The problem becomes then how to implement a fiat currency without the discipline of issuing debt through private markets.
This is the important point that most MMT adherents seem to ignore, but it is their greatest area of strength.
One cannot print money at will. The limitation is always and everywhere the willingness of the markets to accept it in exchange for labor and real goods without coercion. To make counter claims is to undermine your own position.
It is a tautology to say that a state that controls its own fiat currency cannot become insolvent in that currency, since they can never lack that which they can create from nothing. The state does not run out of its currency, rather, it runs out of people who will accept it at the official face value.
I would stipulate that central currency issuers can attempt to set arbitrary values, and to enforce them through things like official valuation and wage and price controls. Indeed, practical experience seems to indeed they inevitably must and will become increasingly draconian in their central planning. Dictatorships generally embrace fiat monetary systems without external discipline as policy, but rarely is this a sign of a vibrant economy or a government that respects the individual's rights to just recompense for goods and labor.
The problem with limitless issuance would first appear with necessities that the state must acquire externally, that is, outside their direct sphere of political control. In the case of the United States, for example, oil comes to mind.
I am not suggesting a retur to a gold or silver monetary standard, for that too has its weaknesses and is no panacea. But rather, I am addressing the particular overstatements being made by those who promote the Fed, and those who promote the Treasury, as infallible arbiters of monetary value.
Transparency, oversight, checks and balances are the inherent genius of of the Constitution, and anything that weakens those pillers undermines the democratic Republic.

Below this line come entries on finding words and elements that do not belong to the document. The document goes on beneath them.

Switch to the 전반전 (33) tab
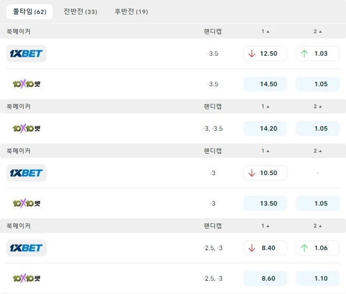The width and height of the screenshot is (346, 294). coord(80,12)
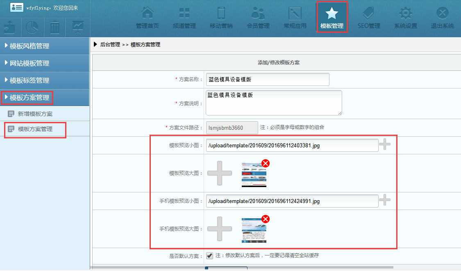Remove the 模板预览大图 thumbnail with red X
Image resolution: width=461 pixels, height=271 pixels.
(x=266, y=164)
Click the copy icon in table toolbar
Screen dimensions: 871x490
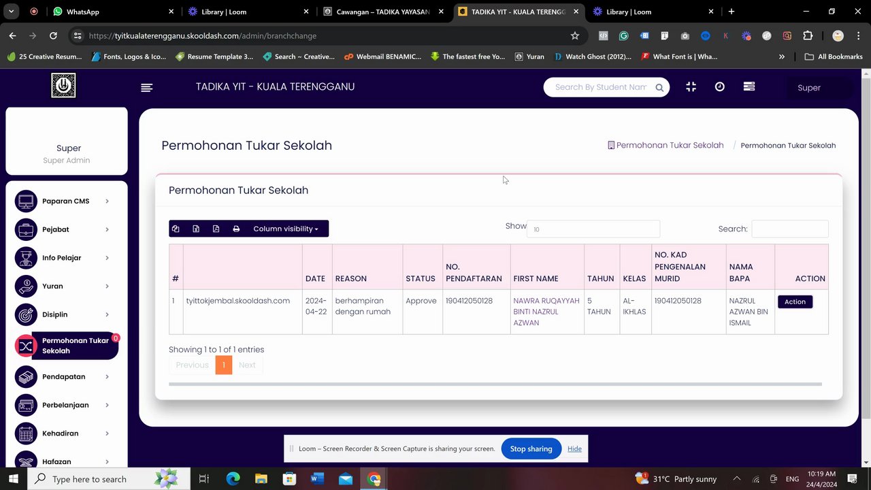176,229
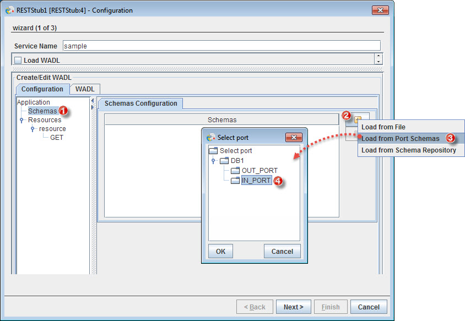This screenshot has width=465, height=321.
Task: Click the OUT_PORT folder icon
Action: [x=235, y=171]
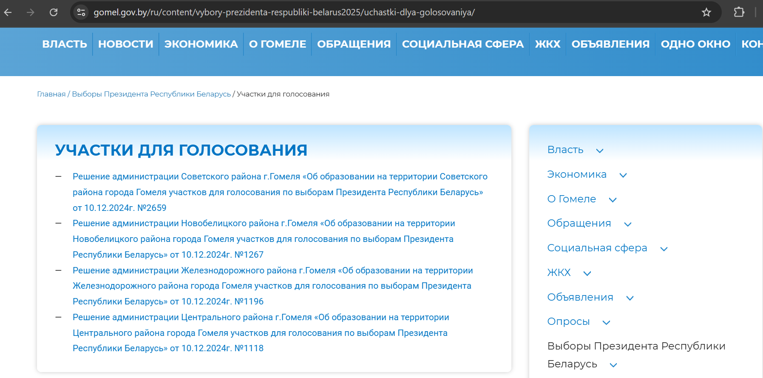Expand the Экономика sidebar chevron

(623, 175)
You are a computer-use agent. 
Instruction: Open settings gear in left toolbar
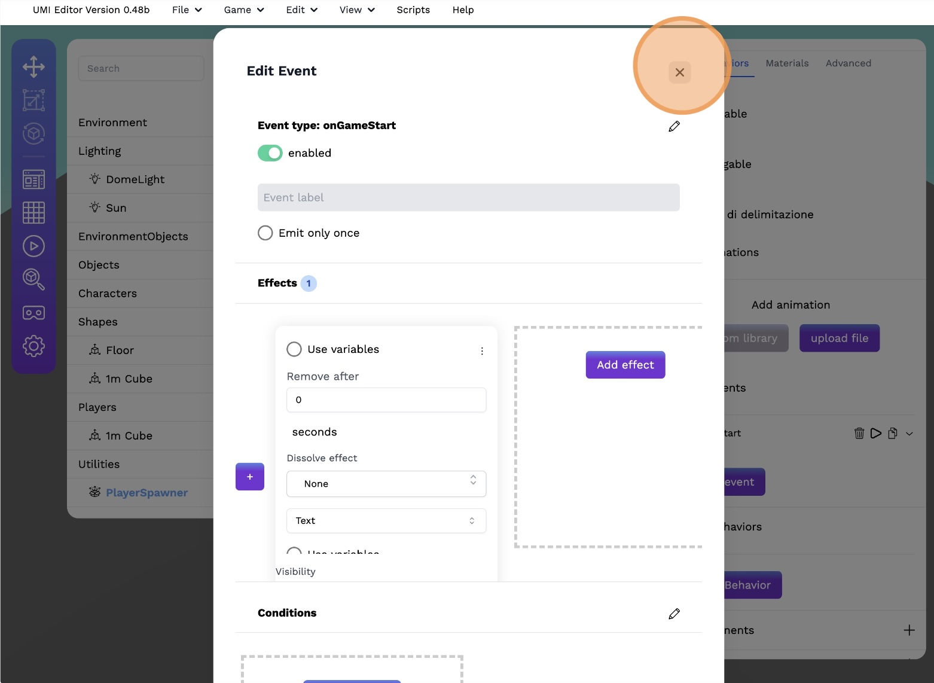coord(33,346)
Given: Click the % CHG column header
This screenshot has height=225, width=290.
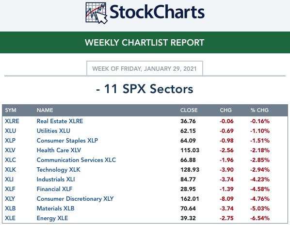Looking at the screenshot, I should 259,110.
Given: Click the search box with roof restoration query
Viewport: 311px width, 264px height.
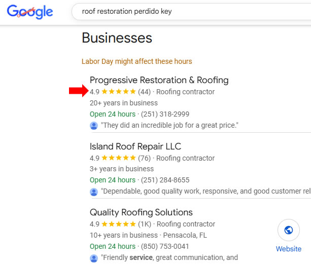Looking at the screenshot, I should pos(188,11).
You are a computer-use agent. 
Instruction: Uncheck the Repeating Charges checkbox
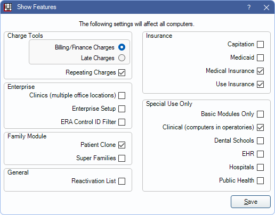tap(122, 72)
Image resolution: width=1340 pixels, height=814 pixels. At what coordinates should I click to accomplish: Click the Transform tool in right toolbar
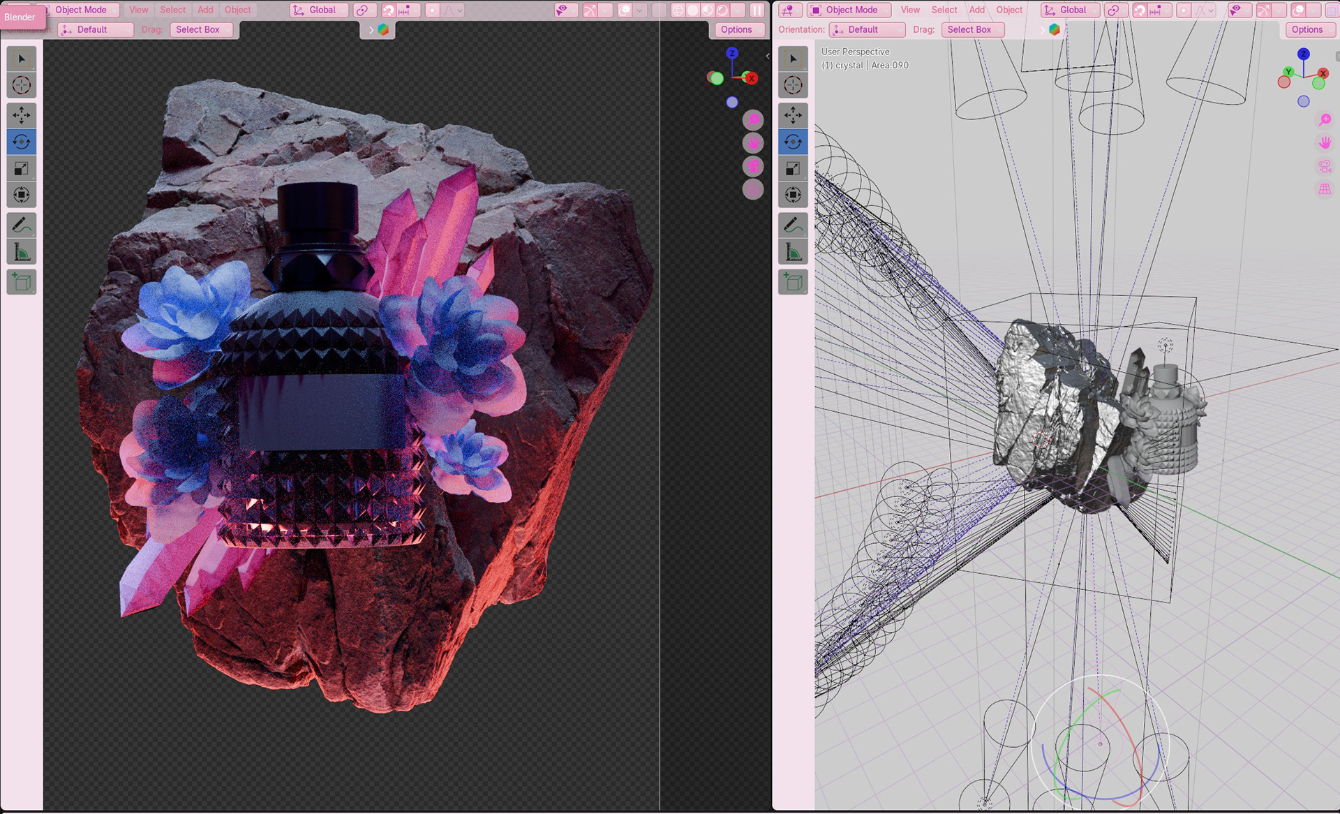tap(793, 195)
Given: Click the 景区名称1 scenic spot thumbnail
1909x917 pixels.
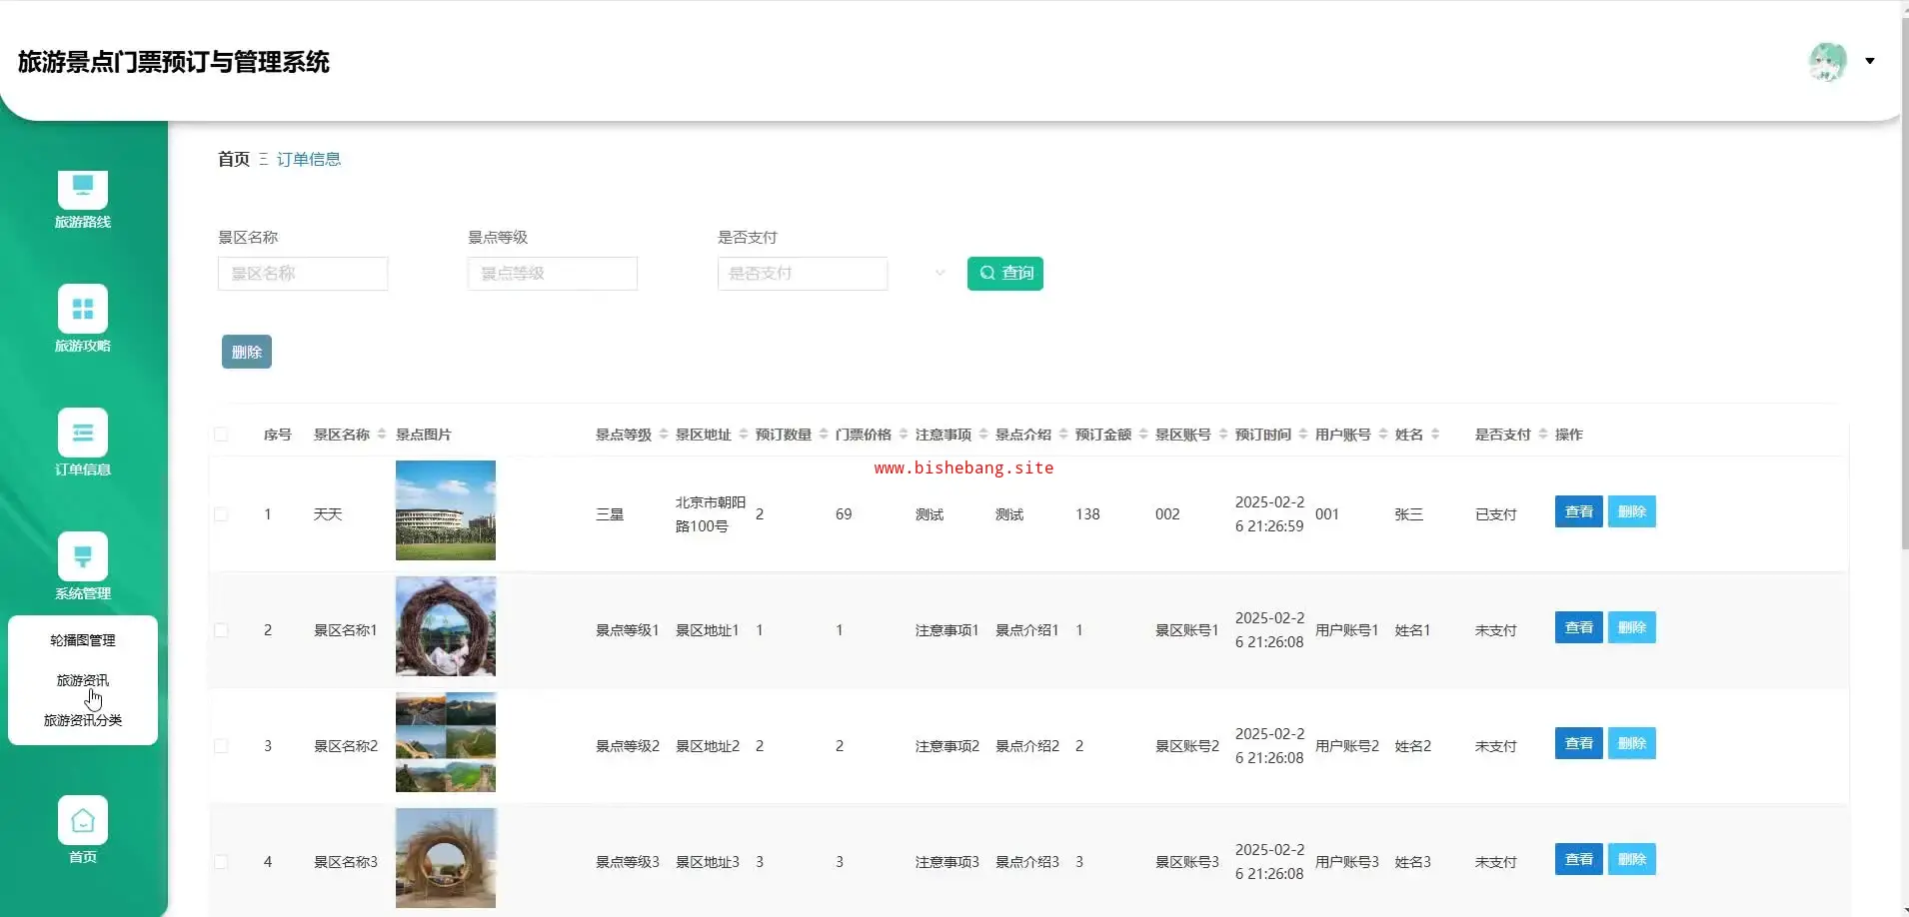Looking at the screenshot, I should pyautogui.click(x=446, y=626).
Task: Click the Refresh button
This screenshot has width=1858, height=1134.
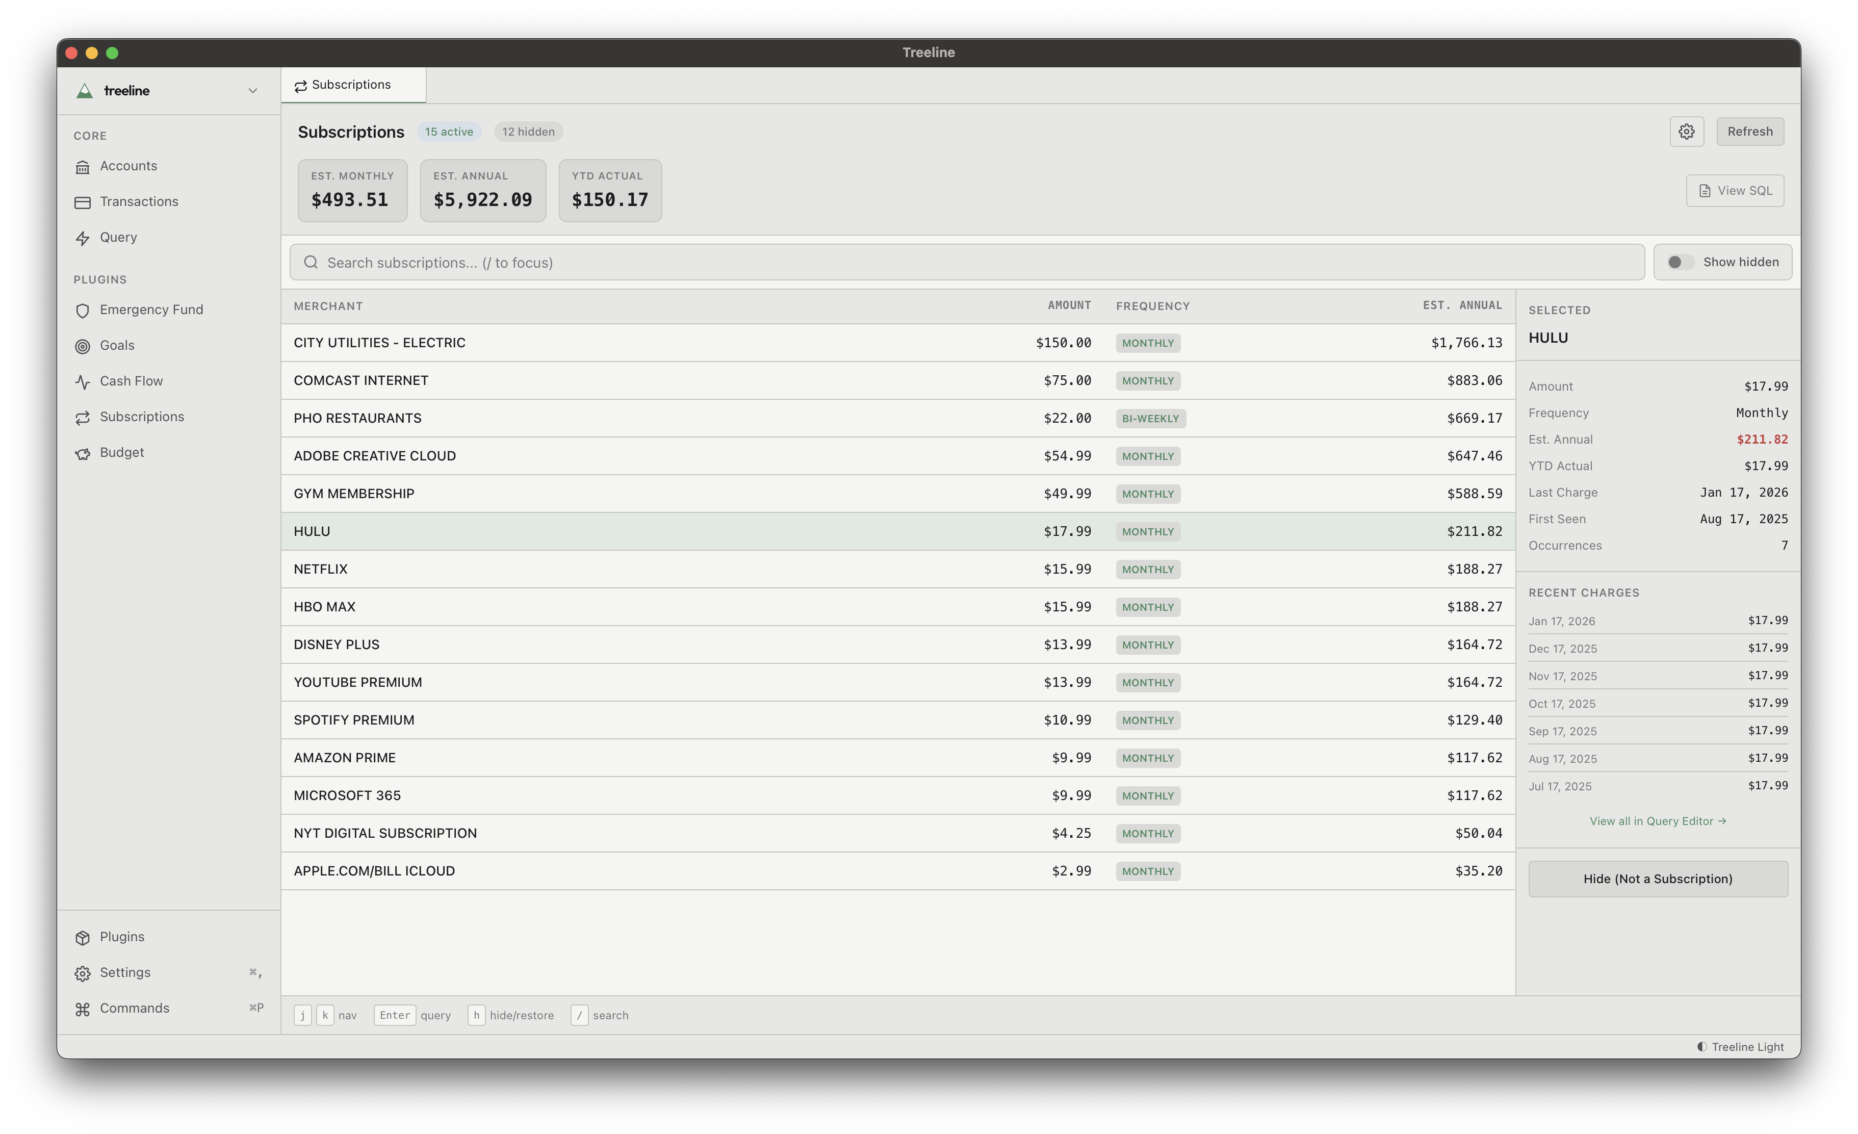Action: click(1750, 131)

Most fiat currencies inevitably fail, without regard to their particular mechanisms, because of the weakness and corruption of the people who manage them. This the hard truth that no amount of accounting gimmicks and Utopian central planning can overcome. Such schemes spawn tyranny from their nature, since like a Ponzi scheme they require an ever expanding sphere of absolute control over the daily transactions of the public.
If the inherent evil contained in the concentration of power in a few hands in your concern, then Modern Monetary Theory does not seem to be a viable solution, replacing the Fed with the Treasury, and potentially one form of monetary tyranny with another.